***** EXTRACTED MATERIAL *****

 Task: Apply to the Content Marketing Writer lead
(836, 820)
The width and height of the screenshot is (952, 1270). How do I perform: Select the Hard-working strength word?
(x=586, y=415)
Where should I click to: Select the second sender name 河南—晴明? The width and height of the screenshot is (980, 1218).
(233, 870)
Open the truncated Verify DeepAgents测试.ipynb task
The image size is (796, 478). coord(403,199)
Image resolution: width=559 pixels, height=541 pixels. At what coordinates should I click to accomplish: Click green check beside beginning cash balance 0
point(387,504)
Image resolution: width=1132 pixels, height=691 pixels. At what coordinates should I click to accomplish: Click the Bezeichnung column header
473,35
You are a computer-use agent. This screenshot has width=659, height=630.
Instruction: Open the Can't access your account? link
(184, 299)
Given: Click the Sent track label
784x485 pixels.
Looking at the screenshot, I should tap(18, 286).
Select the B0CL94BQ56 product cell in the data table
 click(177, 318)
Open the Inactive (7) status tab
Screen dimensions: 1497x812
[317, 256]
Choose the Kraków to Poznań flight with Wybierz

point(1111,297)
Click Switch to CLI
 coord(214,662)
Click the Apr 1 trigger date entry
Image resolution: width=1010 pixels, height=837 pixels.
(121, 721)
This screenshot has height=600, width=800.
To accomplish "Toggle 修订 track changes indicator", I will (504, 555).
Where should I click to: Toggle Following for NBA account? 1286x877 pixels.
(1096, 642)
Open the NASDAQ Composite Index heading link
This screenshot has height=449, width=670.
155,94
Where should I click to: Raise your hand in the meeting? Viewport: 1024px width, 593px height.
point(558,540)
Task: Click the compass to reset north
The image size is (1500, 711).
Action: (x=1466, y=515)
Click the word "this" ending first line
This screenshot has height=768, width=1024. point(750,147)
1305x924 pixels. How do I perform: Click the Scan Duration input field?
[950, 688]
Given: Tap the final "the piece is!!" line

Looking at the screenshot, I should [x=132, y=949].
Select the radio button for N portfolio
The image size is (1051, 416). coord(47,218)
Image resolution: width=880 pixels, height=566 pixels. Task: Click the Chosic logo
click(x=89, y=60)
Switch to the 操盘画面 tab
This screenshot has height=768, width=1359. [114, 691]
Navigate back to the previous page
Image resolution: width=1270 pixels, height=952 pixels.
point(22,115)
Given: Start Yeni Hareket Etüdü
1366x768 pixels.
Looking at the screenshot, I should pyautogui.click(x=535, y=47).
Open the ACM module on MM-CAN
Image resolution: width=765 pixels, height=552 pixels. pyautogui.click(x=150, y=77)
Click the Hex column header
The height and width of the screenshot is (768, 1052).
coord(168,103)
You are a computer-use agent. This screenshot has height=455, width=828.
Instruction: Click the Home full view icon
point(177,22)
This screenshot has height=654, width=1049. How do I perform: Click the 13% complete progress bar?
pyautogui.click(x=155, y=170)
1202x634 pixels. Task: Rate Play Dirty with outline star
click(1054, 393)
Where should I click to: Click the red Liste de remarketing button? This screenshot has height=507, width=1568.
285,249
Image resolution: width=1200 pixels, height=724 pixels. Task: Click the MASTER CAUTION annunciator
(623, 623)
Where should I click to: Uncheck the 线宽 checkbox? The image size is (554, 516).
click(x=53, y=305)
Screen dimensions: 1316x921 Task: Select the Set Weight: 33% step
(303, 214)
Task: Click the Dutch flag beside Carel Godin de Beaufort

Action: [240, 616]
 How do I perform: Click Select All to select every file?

*****

## EXERCISE PROMPT
Repeat all of the data exactly as given.

## RESULT FOR THIS TASK
 Task: Apply to the Content Marketing Writer lead
(836, 820)
The width and height of the screenshot is (952, 1270). How do I perform: Select the Hard-working strength word?
(x=586, y=415)
Where should I click to: Select the second sender name 河南—晴明? The width and height of the screenshot is (980, 1218).
(233, 870)
Open the truncated Verify DeepAgents测试.ipynb task
The image size is (796, 478). coord(403,199)
Image resolution: width=559 pixels, height=541 pixels. At what coordinates should I click to accomplish: Click green check beside beginning cash balance 0
point(387,504)
Image resolution: width=1132 pixels, height=691 pixels. At what coordinates should I click to accomplish: Click the Bezeichnung column header
473,35
You are a computer-use agent. This screenshot has width=659, height=630.
Instruction: Open the Can't access your account? link
(184, 299)
Given: Click the Sent track label
784x485 pixels.
Looking at the screenshot, I should tap(18, 286).
Select the B0CL94BQ56 product cell in the data table
 click(177, 318)
Open the Inactive (7) status tab
Screen dimensions: 1497x812
[317, 256]
Choose the Kraków to Poznań flight with Wybierz

point(1111,297)
Click Switch to CLI
 coord(214,662)
Click the Apr 1 trigger date entry
Image resolution: width=1010 pixels, height=837 pixels.
(121, 721)
This screenshot has height=600, width=800.
To accomplish "Toggle 修订 track changes indicator", I will (504, 555).
Where should I click to: Toggle Following for NBA account? 1286x877 pixels.
(1096, 642)
Open the NASDAQ Composite Index heading link
This screenshot has height=449, width=670.
155,94
Where should I click to: Raise your hand in the meeting? Viewport: 1024px width, 593px height.
point(558,540)
Task: Click the compass to reset north
The image size is (1500, 711).
Action: (x=1466, y=515)
Click the word "this" ending first line
This screenshot has height=768, width=1024. point(750,147)
1305x924 pixels. How do I perform: Click the Scan Duration input field?
[950, 688]
Given: Tap the final "the piece is!!" line

Looking at the screenshot, I should [x=132, y=949].
Select the radio button for N portfolio
The image size is (1051, 416). coord(47,218)
Image resolution: width=880 pixels, height=566 pixels. Task: Click the Chosic logo
click(x=89, y=60)
Switch to the 操盘画面 tab
This screenshot has height=768, width=1359. [114, 691]
Navigate back to the previous page
Image resolution: width=1270 pixels, height=952 pixels.
point(22,115)
Given: Start Yeni Hareket Etüdü
1366x768 pixels.
Looking at the screenshot, I should pyautogui.click(x=535, y=47).
Open the ACM module on MM-CAN
Image resolution: width=765 pixels, height=552 pixels. pyautogui.click(x=150, y=77)
Click the Hex column header
The height and width of the screenshot is (768, 1052).
coord(168,103)
You are a computer-use agent. This screenshot has height=455, width=828.
Instruction: Click the Home full view icon
point(177,22)
This screenshot has height=654, width=1049. How do I perform: Click the 13% complete progress bar?
pyautogui.click(x=155, y=170)
1202x634 pixels. Task: Rate Play Dirty with outline star
click(1054, 393)
Where should I click to: Click the red Liste de remarketing button? This screenshot has height=507, width=1568.
285,249
Image resolution: width=1200 pixels, height=724 pixels. Task: Click the MASTER CAUTION annunciator
(623, 623)
Where should I click to: Uncheck the 线宽 checkbox? The image size is (554, 516).
click(x=53, y=305)
Screen dimensions: 1316x921 Task: Select the Set Weight: 33% step
(303, 214)
Task: Click the Dutch flag beside Carel Godin de Beaufort

Action: [240, 616]
 How do I perform: Click Select All to select every file?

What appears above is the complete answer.